BEGIN EXCERPT TO READ

‘Jim Allison: Breakthrough’ Review: Taking On Cancer

Documentaries about innovative figures don’t always offer correspondingly innovative filmmaking. But even coloring within the lines of conventional biographical storytelling, “Jim Allison: Breakthrough” provides an accessible introduction to James P. Allison, who, along with Tasuku Honjo of Japan, won a Nobel Prize in 2018 for discoveries in cancer immunotherapy.

Allison developed an antibody to keep T-cells, the white blood cells that attack viruses, in attack mode when faced with tumors. The film suggests that the research was personal: Allison’s mother died of lymphoma, and a brother’s experience of prostate cancer, from which he ultimately died, is chronicled throughout. We are told that Allison raised the prospect of the immune system’s cancer-fighting potential at a speech at the Texas Legislature in 1981, when he advocated teaching evolution in the state’s schools. (For Allison, who grew up in Texas, that issue was a long-term fight, too.)

The director, Bill Haney, intercuts Allison’s story with that of Sharon Belvin, whom Allison says is the first patient he met from the drug trials. The film does a solid job of explaining the barriers — justified skepticism, professional groupthink, the high cost of long-term research — that Allison faced in proving that a new kind of treatment could work.

Cutesier material — a story about how Allison once performed with Willie Nelson at a bar — adds levity to a heavy subject but also plays like pandering, and slow-motion footage of, say, Allison walking the streets of New York just looks like padding. The grind of research isn’t necessarily cinematic, nor need it be.

Jim Allison: Breakthrough

Rated PG-13 for discussions of cancer. Running time: 1 hour 31 minutes.

END EXCERPT TO READ

§ EXERCISE REQUIREMENTS
- 1) Answer these questions about the review, one line each:
(a) Who shared the 2018 Nobel Prize with Allison?
(b) Whose story does the director intercut with Allison's?
(c) What is the film's running time?
- 2) Summarize the review in two sentences.
- 3) Transcribe the review word for word, starting at "Cutesier material —" and ending at "need it be.".

BEGIN PROVIDED DATA

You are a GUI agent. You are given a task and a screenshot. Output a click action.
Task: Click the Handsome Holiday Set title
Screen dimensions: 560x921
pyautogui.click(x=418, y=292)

END PROVIDED DATA

§ OUTPUTS FOR THE TASKS
- 1)
(a) Tasuku Honjo of Japan
(b) Sharon Belvin
(c) 1 hour 31 minutes

- 2) The review finds "Jim Allison: Breakthrough" a conventional but accessible introduction to James P. Allison, who shared a 2018 Nobel Prize for cancer immunotherapy discoveries. It praises how the film explains the barriers Allison faced in proving his treatment could work, but says lighter material like his performance with Willie Nelson plays like pandering and slow-motion footage looks like padding.

- 3)
Cutesier material — a story about how Allison once performed with Willie Nelson at a bar — adds levity to a heavy subject but also plays like pandering, and slow-motion footage of, say, Allison walking the streets of New York just looks like padding. The grind of research isn’t necessarily cinematic, nor need it be.